Will you quote precisely the lines that run from the top of the material below to the line containing "This screenshot has width=746, height=399.", both ends included?

* Source information
********************

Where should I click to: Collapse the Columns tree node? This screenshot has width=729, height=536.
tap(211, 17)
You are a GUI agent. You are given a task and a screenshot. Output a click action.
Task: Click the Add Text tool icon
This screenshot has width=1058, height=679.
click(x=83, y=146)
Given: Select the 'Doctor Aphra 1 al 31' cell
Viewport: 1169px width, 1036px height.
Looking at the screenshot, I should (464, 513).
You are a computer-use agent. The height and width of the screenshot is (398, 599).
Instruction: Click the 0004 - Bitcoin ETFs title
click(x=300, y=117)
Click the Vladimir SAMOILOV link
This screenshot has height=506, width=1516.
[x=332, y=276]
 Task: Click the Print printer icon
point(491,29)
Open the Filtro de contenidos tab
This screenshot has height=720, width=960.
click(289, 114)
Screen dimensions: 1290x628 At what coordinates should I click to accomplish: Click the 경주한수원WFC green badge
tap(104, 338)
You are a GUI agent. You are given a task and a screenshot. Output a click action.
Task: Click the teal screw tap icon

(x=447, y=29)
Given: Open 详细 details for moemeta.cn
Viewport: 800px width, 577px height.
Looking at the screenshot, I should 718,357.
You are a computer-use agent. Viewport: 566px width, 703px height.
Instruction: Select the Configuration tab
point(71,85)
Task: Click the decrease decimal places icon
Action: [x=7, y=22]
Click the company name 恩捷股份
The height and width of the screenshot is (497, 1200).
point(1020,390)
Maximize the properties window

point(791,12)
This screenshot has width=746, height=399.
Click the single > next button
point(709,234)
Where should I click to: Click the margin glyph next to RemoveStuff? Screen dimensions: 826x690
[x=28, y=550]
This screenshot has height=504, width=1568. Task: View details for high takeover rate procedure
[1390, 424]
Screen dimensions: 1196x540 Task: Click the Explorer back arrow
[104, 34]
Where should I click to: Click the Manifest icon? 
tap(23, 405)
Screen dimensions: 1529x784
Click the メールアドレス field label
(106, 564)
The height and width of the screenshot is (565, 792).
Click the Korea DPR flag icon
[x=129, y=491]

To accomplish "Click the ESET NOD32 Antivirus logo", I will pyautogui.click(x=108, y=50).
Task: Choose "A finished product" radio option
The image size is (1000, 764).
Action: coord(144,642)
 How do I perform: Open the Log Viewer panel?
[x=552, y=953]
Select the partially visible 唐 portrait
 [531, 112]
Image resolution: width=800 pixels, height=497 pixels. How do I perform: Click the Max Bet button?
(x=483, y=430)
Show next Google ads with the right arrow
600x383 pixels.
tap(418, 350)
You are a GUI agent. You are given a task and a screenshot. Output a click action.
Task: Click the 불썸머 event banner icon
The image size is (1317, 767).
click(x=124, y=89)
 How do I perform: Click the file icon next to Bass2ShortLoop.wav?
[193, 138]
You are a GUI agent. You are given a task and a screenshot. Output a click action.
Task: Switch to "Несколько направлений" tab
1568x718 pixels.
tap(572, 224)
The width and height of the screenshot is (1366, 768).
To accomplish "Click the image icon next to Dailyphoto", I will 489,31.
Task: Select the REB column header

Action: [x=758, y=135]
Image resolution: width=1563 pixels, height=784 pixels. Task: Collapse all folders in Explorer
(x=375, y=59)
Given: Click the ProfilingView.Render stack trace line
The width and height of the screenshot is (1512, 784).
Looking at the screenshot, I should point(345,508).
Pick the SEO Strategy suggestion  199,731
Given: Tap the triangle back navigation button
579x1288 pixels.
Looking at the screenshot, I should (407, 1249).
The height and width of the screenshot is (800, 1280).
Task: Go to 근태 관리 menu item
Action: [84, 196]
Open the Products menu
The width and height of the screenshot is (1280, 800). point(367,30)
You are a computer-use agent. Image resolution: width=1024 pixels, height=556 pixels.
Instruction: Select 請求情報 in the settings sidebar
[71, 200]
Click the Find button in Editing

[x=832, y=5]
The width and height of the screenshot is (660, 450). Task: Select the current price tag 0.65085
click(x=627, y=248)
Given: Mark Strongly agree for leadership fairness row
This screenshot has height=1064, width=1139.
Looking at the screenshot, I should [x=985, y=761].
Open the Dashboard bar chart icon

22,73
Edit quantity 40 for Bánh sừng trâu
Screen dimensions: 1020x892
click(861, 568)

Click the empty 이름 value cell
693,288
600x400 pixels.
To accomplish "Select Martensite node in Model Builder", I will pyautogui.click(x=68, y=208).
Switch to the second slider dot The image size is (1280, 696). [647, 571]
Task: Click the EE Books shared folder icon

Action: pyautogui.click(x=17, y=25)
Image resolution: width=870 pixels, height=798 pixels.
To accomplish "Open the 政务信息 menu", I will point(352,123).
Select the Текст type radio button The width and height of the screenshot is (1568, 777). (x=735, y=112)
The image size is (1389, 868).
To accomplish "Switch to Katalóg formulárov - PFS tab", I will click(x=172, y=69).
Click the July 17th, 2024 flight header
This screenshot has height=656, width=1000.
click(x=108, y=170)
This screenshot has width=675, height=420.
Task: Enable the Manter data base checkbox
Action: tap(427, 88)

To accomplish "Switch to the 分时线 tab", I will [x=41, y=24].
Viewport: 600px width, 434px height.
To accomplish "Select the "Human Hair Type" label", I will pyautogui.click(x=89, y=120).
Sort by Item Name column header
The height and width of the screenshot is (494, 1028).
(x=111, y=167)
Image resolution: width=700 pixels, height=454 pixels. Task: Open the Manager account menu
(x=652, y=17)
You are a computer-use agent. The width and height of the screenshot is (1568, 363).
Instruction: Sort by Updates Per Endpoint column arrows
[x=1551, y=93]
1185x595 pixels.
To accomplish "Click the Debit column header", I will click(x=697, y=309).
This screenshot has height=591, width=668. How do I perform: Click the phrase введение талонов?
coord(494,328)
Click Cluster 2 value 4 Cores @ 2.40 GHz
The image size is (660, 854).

********************

* Task response
Where should I click to: Collapse the Columns tree node? This screenshot has width=729, height=536.
tap(211, 17)
You are a GUI agent. You are given a task and a screenshot. Output a click action.
Task: Click the Add Text tool icon
This screenshot has width=1058, height=679.
click(x=83, y=146)
Given: Select the 'Doctor Aphra 1 al 31' cell
Viewport: 1169px width, 1036px height.
Looking at the screenshot, I should (464, 513).
You are a computer-use agent. The height and width of the screenshot is (398, 599).
Instruction: Click the 0004 - Bitcoin ETFs title
click(x=300, y=117)
Click the Vladimir SAMOILOV link
This screenshot has height=506, width=1516.
[x=332, y=276]
 Task: Click the Print printer icon
point(491,29)
Open the Filtro de contenidos tab
This screenshot has height=720, width=960.
click(289, 114)
Screen dimensions: 1290x628 At what coordinates should I click to accomplish: Click the 경주한수원WFC green badge
tap(104, 338)
You are a GUI agent. You are given a task and a screenshot. Output a click action.
Task: Click the teal screw tap icon

(x=447, y=29)
Given: Open 详细 details for moemeta.cn
Viewport: 800px width, 577px height.
Looking at the screenshot, I should 718,357.
You are a computer-use agent. Viewport: 566px width, 703px height.
Instruction: Select the Configuration tab
point(71,85)
Task: Click the decrease decimal places icon
Action: [x=7, y=22]
Click the company name 恩捷股份
The height and width of the screenshot is (497, 1200).
point(1020,390)
Maximize the properties window

point(791,12)
This screenshot has width=746, height=399.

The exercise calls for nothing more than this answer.